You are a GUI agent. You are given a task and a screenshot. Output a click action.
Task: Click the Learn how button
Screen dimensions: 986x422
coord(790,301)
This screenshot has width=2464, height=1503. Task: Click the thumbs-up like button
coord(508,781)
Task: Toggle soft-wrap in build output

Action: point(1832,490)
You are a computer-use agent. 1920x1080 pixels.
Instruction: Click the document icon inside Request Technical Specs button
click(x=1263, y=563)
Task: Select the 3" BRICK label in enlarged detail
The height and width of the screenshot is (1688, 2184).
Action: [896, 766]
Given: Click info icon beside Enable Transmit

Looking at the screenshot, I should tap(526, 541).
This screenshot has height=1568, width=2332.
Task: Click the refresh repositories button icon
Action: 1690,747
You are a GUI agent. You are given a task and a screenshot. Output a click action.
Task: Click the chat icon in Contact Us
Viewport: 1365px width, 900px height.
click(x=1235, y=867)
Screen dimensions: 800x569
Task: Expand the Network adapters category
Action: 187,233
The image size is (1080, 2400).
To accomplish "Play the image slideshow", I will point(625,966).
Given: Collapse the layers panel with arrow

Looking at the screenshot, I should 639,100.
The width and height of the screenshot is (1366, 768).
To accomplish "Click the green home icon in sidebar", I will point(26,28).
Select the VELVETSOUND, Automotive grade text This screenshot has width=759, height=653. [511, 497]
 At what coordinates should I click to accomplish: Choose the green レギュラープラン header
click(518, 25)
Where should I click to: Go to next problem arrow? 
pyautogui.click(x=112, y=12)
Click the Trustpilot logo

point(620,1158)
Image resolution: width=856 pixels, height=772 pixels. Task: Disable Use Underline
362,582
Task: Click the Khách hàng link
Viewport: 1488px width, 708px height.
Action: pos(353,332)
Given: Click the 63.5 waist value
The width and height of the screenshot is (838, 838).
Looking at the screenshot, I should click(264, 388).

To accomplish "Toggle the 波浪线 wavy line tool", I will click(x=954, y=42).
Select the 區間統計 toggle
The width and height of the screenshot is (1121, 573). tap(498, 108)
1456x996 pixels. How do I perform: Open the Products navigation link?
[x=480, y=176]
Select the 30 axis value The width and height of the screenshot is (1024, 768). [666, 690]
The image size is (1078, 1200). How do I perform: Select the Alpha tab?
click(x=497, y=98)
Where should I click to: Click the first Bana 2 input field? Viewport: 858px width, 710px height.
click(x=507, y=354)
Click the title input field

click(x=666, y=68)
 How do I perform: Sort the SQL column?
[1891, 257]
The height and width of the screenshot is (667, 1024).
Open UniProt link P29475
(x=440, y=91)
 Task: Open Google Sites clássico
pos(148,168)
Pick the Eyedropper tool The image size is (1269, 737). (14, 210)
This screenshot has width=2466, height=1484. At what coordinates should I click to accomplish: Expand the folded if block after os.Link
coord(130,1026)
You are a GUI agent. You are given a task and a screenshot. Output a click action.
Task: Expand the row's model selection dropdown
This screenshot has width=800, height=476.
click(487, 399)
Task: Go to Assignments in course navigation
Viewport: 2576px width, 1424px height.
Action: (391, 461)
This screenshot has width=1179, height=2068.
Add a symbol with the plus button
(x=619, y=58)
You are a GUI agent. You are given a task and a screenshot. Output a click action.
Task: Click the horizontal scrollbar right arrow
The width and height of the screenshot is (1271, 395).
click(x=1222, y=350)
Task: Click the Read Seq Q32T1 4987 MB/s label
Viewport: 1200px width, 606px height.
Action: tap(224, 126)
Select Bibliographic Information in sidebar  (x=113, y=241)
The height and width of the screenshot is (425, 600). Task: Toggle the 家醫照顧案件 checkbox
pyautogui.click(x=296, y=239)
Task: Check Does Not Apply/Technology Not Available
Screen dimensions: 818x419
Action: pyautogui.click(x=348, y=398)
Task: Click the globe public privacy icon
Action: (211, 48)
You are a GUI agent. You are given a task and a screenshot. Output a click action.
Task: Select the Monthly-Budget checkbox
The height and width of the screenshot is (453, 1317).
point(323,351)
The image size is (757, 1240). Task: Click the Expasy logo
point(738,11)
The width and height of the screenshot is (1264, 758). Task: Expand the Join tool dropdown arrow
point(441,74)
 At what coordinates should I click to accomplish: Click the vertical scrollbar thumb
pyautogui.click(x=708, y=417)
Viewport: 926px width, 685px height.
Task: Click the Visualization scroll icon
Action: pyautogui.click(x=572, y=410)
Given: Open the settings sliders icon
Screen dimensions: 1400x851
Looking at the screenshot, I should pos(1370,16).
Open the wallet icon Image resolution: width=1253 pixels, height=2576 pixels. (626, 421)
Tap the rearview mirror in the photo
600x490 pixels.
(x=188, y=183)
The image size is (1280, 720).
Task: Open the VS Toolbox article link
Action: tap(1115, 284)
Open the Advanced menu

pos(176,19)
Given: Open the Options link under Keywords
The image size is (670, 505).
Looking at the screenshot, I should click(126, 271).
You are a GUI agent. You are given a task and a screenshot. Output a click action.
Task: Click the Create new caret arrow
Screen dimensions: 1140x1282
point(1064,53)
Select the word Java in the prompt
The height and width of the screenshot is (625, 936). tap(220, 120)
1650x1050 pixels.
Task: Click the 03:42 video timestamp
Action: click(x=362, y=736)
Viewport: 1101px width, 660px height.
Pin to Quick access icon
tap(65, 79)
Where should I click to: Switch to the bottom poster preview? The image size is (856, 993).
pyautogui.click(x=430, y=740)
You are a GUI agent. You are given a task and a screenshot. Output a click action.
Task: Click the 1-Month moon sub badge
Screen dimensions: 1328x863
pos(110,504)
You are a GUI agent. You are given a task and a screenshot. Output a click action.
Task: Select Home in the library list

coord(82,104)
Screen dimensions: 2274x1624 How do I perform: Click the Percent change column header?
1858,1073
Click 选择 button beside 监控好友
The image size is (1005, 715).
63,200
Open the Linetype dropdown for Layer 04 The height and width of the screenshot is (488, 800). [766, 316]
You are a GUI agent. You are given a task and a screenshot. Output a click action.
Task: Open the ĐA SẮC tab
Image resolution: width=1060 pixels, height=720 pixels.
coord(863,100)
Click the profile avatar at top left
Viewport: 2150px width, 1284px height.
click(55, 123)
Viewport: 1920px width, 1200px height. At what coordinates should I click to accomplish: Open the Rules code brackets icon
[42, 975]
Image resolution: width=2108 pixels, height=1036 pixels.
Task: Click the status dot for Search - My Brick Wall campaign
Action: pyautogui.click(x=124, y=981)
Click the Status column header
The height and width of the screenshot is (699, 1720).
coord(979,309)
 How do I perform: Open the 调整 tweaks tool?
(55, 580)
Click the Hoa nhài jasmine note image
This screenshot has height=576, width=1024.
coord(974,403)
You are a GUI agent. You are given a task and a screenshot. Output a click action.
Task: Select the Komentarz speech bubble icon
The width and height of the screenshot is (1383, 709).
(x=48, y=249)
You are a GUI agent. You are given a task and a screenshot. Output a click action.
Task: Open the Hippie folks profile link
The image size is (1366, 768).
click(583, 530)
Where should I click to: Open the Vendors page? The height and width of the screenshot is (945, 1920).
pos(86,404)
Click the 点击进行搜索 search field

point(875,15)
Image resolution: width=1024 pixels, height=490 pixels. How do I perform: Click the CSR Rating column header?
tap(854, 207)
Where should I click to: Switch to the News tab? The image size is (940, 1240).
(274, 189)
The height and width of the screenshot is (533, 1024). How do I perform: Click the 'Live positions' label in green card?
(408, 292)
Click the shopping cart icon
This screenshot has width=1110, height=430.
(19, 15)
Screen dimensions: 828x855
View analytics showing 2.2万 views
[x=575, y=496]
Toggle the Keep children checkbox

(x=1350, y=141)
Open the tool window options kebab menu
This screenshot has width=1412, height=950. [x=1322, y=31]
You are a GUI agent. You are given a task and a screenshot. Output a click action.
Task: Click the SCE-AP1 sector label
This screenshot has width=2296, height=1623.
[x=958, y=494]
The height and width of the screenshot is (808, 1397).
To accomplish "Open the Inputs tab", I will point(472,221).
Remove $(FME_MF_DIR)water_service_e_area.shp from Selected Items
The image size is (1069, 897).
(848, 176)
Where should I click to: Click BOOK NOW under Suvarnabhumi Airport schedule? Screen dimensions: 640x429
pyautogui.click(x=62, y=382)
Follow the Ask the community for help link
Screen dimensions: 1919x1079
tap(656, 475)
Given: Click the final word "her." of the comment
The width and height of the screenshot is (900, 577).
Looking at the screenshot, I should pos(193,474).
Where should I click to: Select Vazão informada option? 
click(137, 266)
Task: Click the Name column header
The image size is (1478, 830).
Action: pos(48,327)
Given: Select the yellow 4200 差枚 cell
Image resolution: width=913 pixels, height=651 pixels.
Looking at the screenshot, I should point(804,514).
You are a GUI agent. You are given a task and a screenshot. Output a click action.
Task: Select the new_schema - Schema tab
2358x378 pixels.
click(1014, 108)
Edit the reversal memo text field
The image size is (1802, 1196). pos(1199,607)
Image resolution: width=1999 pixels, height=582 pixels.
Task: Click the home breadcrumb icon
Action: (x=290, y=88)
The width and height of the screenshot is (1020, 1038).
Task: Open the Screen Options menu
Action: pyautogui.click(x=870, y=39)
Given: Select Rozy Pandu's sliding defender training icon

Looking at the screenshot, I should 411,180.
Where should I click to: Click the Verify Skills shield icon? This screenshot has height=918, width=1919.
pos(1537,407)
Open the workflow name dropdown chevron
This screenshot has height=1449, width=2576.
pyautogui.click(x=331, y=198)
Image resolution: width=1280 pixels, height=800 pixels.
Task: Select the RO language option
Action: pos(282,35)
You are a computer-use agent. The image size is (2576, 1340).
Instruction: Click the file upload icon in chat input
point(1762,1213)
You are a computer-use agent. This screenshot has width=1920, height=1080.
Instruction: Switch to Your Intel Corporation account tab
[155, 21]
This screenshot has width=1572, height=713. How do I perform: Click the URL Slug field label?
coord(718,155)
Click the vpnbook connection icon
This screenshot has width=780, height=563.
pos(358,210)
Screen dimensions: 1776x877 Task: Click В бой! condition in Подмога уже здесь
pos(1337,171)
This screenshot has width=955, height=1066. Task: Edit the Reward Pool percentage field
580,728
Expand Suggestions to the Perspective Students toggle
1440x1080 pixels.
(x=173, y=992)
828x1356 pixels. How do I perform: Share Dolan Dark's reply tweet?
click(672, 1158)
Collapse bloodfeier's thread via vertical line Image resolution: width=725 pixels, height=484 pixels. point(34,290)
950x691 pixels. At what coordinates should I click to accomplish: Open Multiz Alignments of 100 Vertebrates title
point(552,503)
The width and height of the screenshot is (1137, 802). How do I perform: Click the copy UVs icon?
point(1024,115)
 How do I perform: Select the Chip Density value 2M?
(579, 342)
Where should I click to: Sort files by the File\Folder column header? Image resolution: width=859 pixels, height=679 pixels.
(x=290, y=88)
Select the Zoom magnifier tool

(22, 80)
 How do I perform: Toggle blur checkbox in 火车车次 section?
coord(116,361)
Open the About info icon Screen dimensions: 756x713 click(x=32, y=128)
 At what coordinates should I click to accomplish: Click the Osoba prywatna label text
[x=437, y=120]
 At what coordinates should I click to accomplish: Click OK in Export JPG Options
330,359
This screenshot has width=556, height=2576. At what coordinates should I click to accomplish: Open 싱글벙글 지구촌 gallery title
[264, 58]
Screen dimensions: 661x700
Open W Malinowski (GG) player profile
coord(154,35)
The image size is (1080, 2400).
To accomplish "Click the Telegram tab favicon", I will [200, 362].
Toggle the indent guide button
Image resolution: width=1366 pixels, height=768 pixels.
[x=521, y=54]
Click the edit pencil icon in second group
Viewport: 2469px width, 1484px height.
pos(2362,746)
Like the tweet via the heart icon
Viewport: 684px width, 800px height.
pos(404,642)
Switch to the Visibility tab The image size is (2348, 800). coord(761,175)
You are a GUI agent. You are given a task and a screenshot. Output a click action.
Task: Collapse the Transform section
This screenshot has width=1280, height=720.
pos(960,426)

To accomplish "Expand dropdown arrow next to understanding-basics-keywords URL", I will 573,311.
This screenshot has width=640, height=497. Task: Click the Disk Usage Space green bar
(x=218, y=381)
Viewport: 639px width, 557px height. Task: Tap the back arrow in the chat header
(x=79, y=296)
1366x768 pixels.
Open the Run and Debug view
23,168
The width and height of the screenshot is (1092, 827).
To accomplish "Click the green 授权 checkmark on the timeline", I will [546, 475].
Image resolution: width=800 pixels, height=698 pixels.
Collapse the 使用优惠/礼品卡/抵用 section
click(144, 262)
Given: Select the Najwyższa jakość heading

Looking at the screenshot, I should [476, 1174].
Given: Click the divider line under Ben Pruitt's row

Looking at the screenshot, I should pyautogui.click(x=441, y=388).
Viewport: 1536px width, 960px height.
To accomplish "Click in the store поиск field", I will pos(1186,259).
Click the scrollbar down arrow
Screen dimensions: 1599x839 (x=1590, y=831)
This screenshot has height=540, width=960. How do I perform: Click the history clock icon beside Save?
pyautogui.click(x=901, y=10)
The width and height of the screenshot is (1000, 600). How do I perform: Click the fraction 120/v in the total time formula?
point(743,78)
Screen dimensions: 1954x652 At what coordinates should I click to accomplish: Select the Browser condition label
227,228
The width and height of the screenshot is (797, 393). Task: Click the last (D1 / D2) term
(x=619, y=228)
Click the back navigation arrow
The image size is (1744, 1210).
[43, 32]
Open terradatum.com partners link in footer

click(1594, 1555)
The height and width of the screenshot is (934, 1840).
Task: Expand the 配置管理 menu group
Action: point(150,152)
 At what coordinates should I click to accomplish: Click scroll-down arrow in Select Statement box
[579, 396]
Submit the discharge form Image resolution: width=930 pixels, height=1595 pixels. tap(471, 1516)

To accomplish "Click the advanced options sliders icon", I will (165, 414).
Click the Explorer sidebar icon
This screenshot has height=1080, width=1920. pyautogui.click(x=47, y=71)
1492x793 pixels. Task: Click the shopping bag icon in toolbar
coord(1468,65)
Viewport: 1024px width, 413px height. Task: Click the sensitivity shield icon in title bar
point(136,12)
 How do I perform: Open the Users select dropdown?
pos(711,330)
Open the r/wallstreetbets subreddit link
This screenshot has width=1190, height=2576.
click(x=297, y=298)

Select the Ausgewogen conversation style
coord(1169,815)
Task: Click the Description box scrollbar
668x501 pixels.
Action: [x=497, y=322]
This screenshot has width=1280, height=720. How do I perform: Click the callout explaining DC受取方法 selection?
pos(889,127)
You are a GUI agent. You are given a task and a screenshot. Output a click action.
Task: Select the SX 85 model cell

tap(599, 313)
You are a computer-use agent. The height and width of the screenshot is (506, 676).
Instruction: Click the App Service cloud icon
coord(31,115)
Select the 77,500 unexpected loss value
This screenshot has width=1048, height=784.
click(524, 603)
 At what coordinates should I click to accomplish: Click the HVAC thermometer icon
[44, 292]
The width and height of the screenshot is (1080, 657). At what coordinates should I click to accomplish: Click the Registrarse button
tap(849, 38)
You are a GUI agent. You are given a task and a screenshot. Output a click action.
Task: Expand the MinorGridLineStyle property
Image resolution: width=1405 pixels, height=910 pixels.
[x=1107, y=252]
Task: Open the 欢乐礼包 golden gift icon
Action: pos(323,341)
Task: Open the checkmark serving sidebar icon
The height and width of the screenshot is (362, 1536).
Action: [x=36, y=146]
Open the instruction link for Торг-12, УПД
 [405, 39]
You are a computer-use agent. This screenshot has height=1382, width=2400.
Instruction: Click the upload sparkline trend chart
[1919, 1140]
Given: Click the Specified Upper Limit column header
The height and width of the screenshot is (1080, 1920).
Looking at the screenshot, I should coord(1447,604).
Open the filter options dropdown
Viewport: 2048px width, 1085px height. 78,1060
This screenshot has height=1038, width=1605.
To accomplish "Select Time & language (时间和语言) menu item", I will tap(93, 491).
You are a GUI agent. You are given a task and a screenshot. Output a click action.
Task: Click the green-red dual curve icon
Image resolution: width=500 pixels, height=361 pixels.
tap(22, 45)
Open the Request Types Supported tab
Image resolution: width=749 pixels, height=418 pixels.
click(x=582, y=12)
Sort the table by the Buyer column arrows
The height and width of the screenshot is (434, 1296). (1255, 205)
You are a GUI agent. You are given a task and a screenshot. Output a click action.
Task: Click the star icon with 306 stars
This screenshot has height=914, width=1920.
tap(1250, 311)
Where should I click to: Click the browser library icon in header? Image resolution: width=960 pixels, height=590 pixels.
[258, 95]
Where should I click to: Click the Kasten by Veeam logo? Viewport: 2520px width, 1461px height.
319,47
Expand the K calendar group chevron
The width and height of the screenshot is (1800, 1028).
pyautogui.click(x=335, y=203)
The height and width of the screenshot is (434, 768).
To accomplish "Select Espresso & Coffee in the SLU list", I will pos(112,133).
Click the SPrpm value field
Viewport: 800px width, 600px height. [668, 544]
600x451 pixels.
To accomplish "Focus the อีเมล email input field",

----------

◆ OBJECTIVE
Count the lines above that contain the string "library", matching case exactly. Reply with the number only.

◆ CORRECT RESPONSE
2